I'm on the developer's side here. Databases are too big and complex to be used by more than one application; if you have a database then it's really important to have a single owner for that database, or you'll never be able to evolve the schema. If you let an analyst write their own queries against your database, you have no control over what queries are running from where or for whom, so you can't so much as rename a column. And sooner or later your production system will lock up because an analyst wrote a query that they didn't realise had too many joins in.

If it's important to have an archival record of your data, put that in your design constraints and build it into the system. Even then, I probably wouldn't pick an SQL database as the system for doing it with.

Even if you have an ETL pipeline to an OLAP database/data warehouse/etc, if your core database design is hostile to the analytics/etc then it's going to be a pain no matter how carefully they use it.

> it's really important to have a single owner for that database, or you'll never be able to evolve the schema...

IMO, the "owning" application/developers reserve the right to evolve the schema-and if that temporarily breaks ETL, then so be it, but the underlying schema itself shouldn't be hostile to analytics/etc.

> Even if you have an ETL pipeline to an OLAP database/data warehouse/etc, if your core database design is hostile to the analytics/etc then it's going to be a pain no matter how carefully they use it.

Disagree. You don't need a single "core database design". It's fine to have different representations of your data for different purposes, and a transformation pipeline between them; that's the whole idea of CQRS etc.
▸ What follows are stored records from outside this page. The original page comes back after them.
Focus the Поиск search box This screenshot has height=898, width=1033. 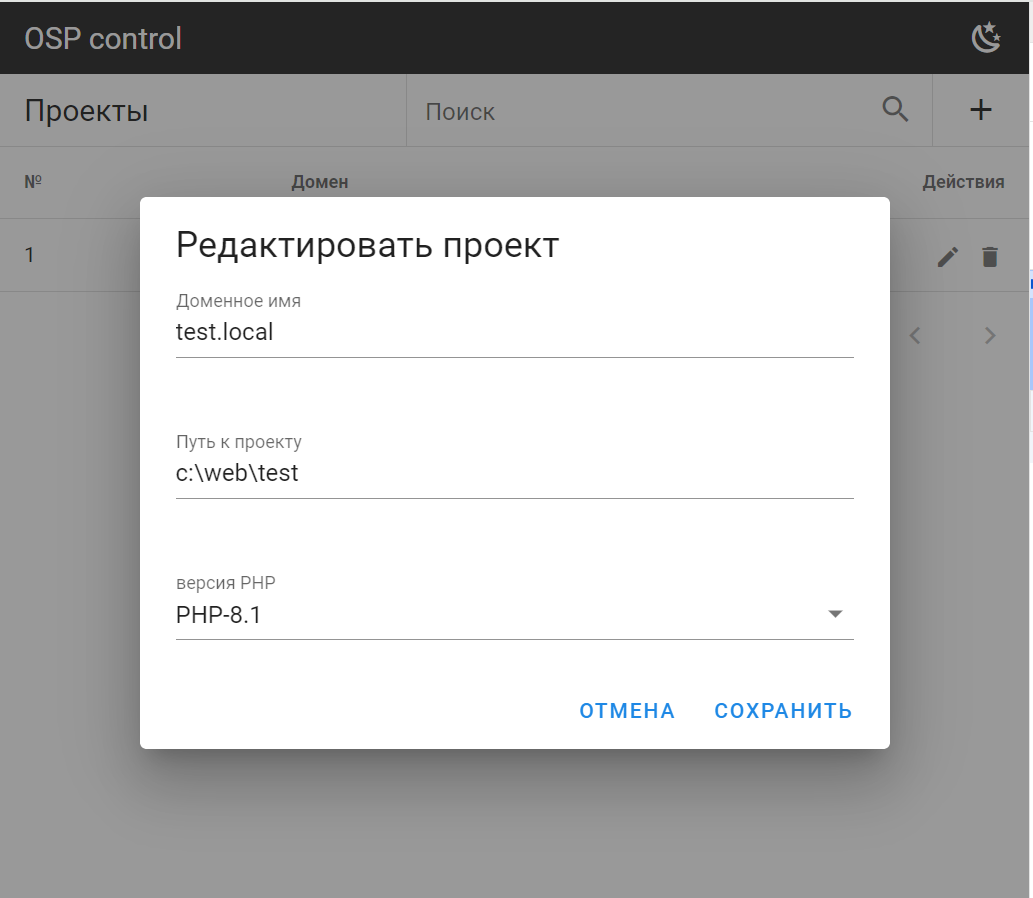(x=640, y=111)
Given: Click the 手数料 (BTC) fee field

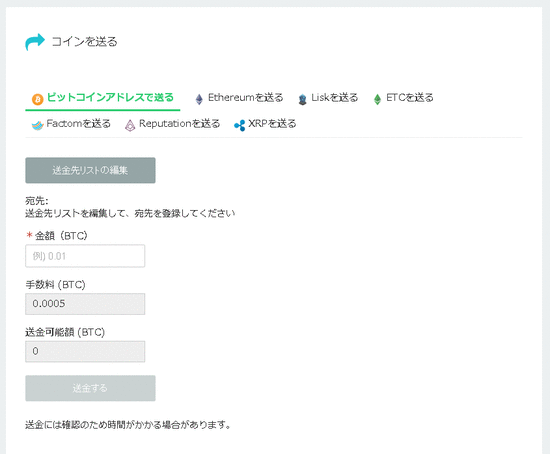Looking at the screenshot, I should click(x=85, y=304).
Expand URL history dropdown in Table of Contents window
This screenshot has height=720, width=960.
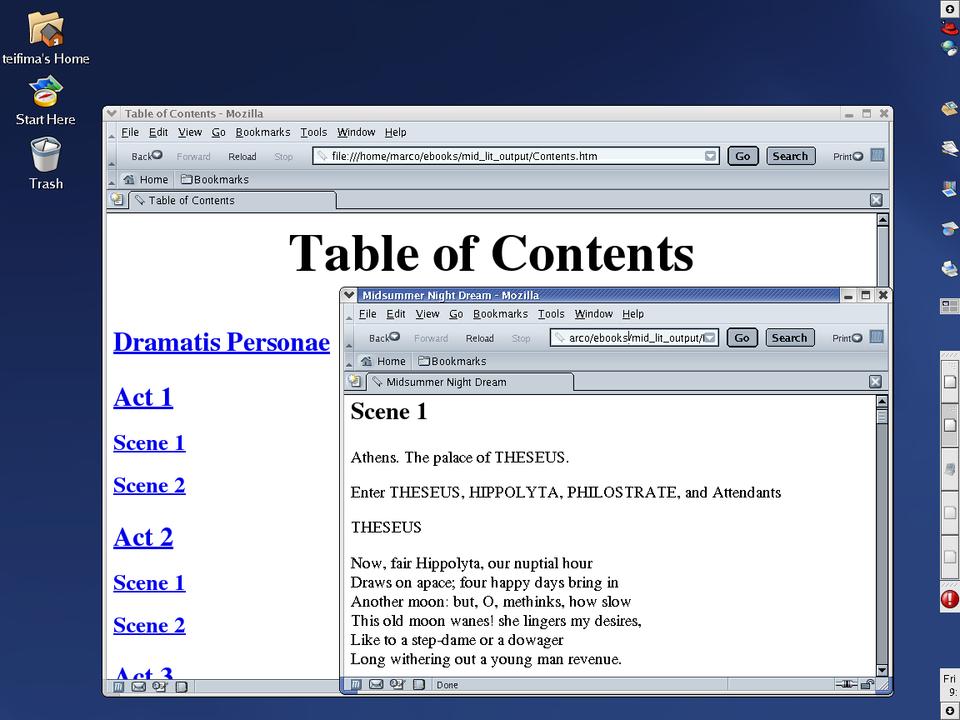click(710, 156)
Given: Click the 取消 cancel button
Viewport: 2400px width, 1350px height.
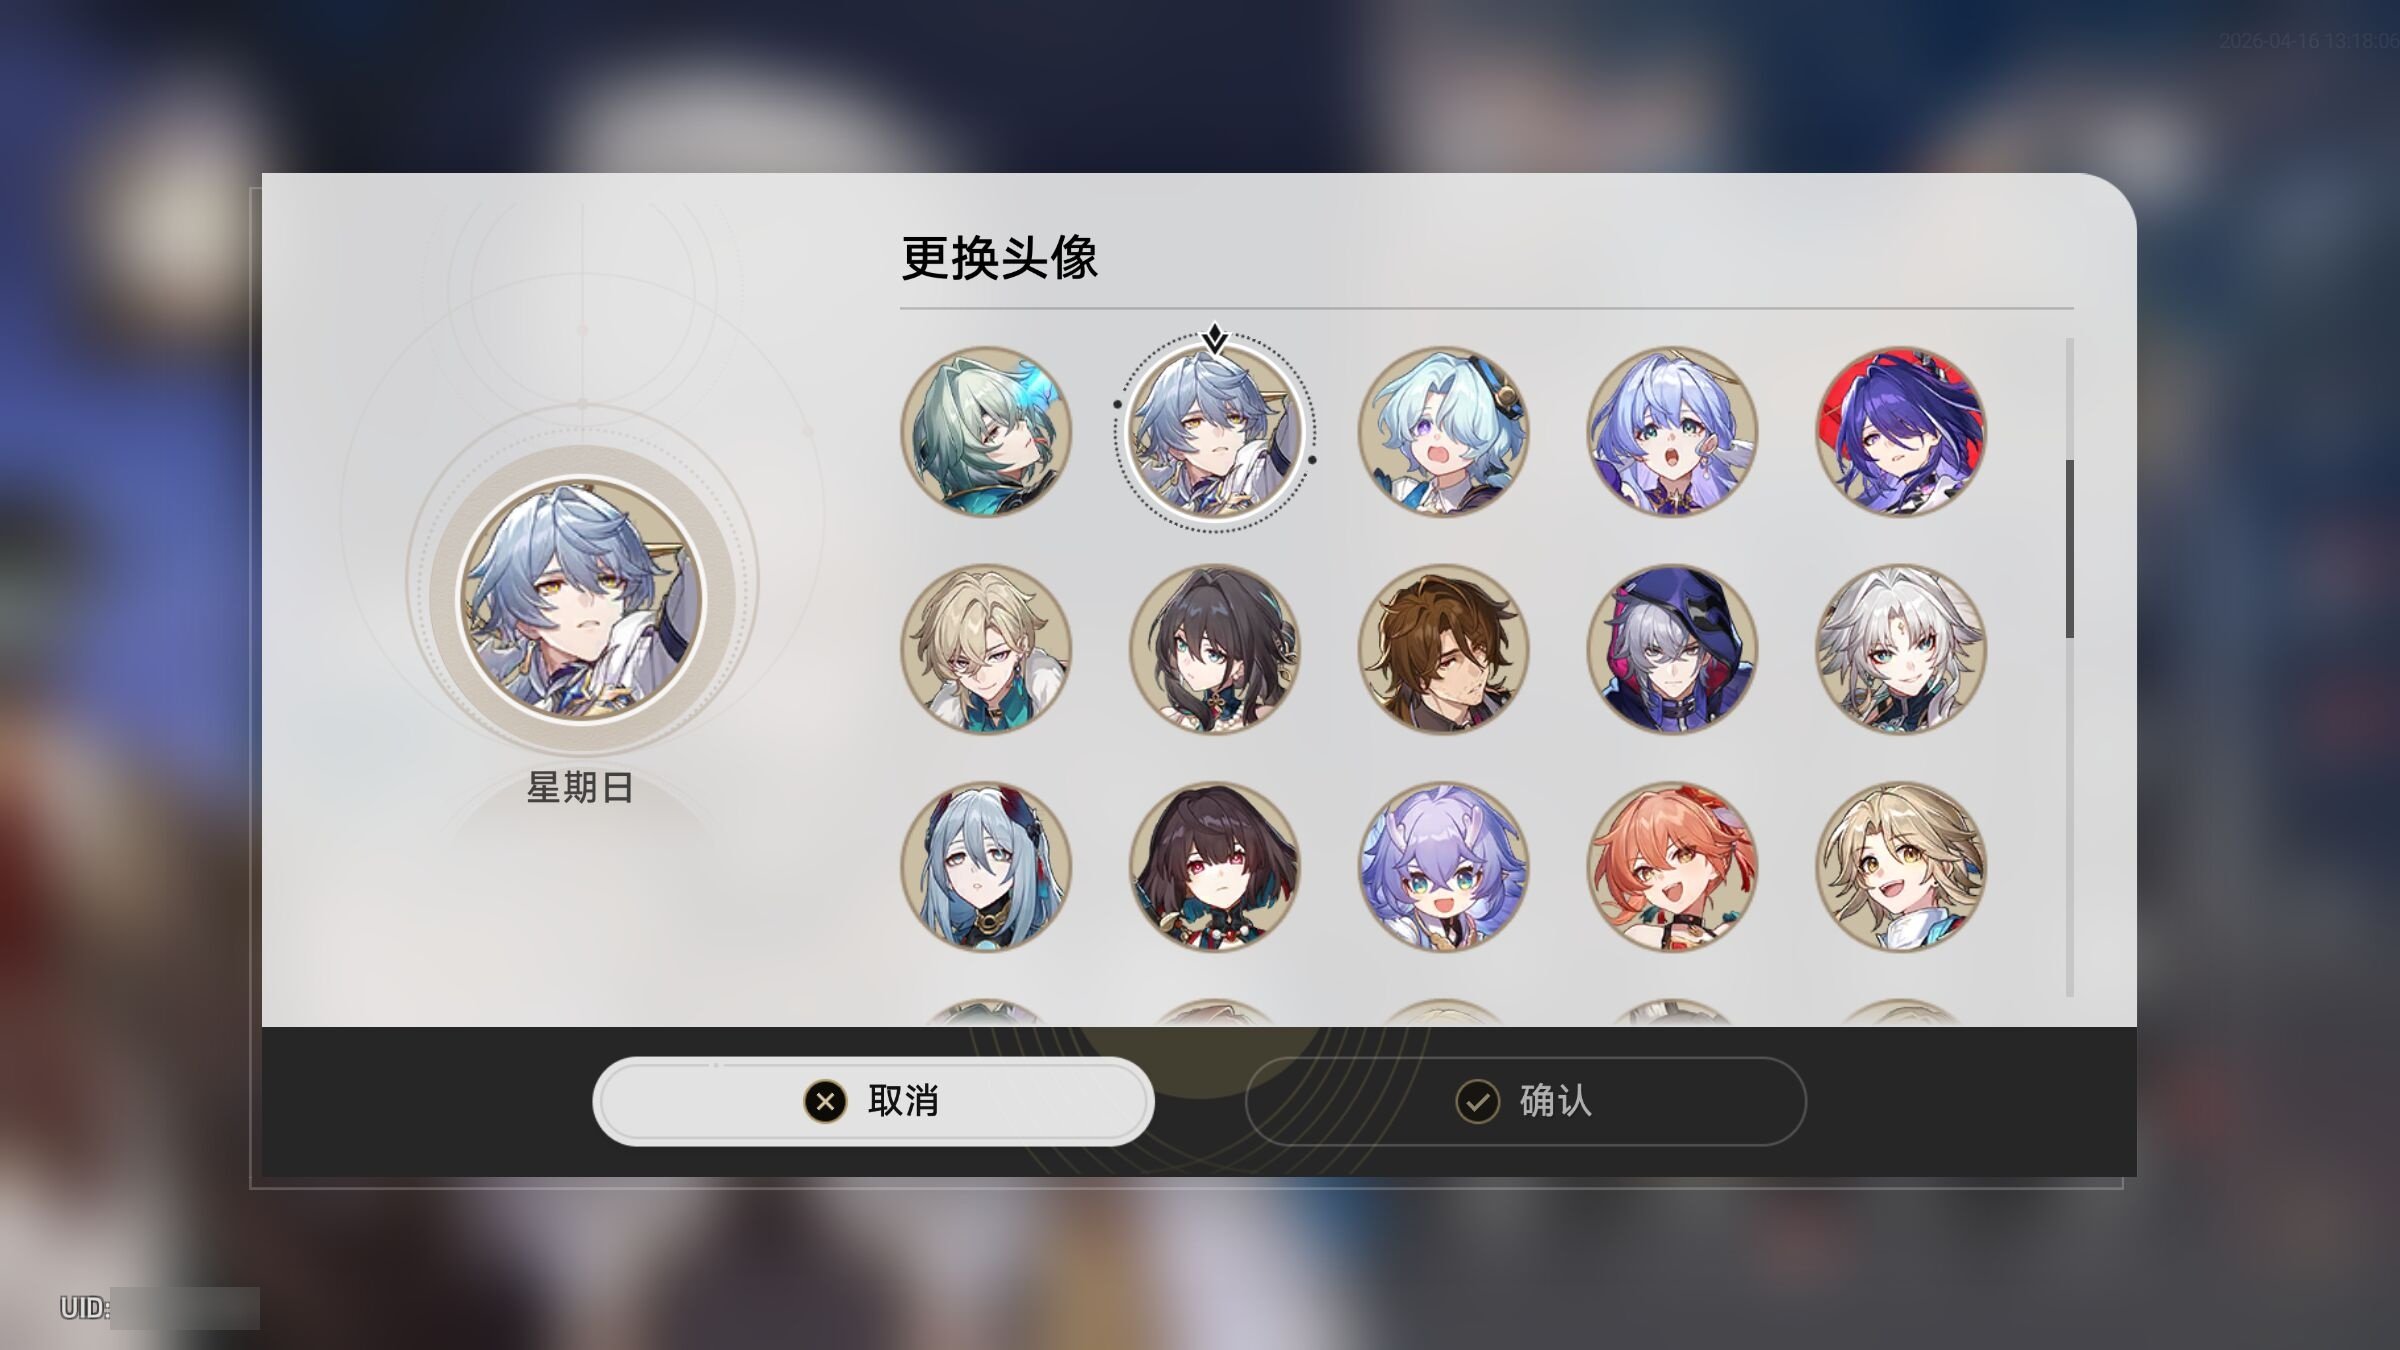Looking at the screenshot, I should (x=873, y=1101).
Yes I'm not disagreeing there, I'm all for pipelines and CQRS and dedicated databases for dedicated purposes. The point I'm making is that if the original schema is a pain to work with, you can have as many pipelines and databases as you want, getting the actual data you want isn't any less of a pain.
> if the original schema is a pain to work with, you can have as many pipelines and databases as you want, getting the actual data you want isn't any less of a pain.

I don't think that's really true. If the original schema is just something you're ingesting before transforming then it doesn't really matter how bad it is; all you're gonna be doing is scanning over all the tables one way or another.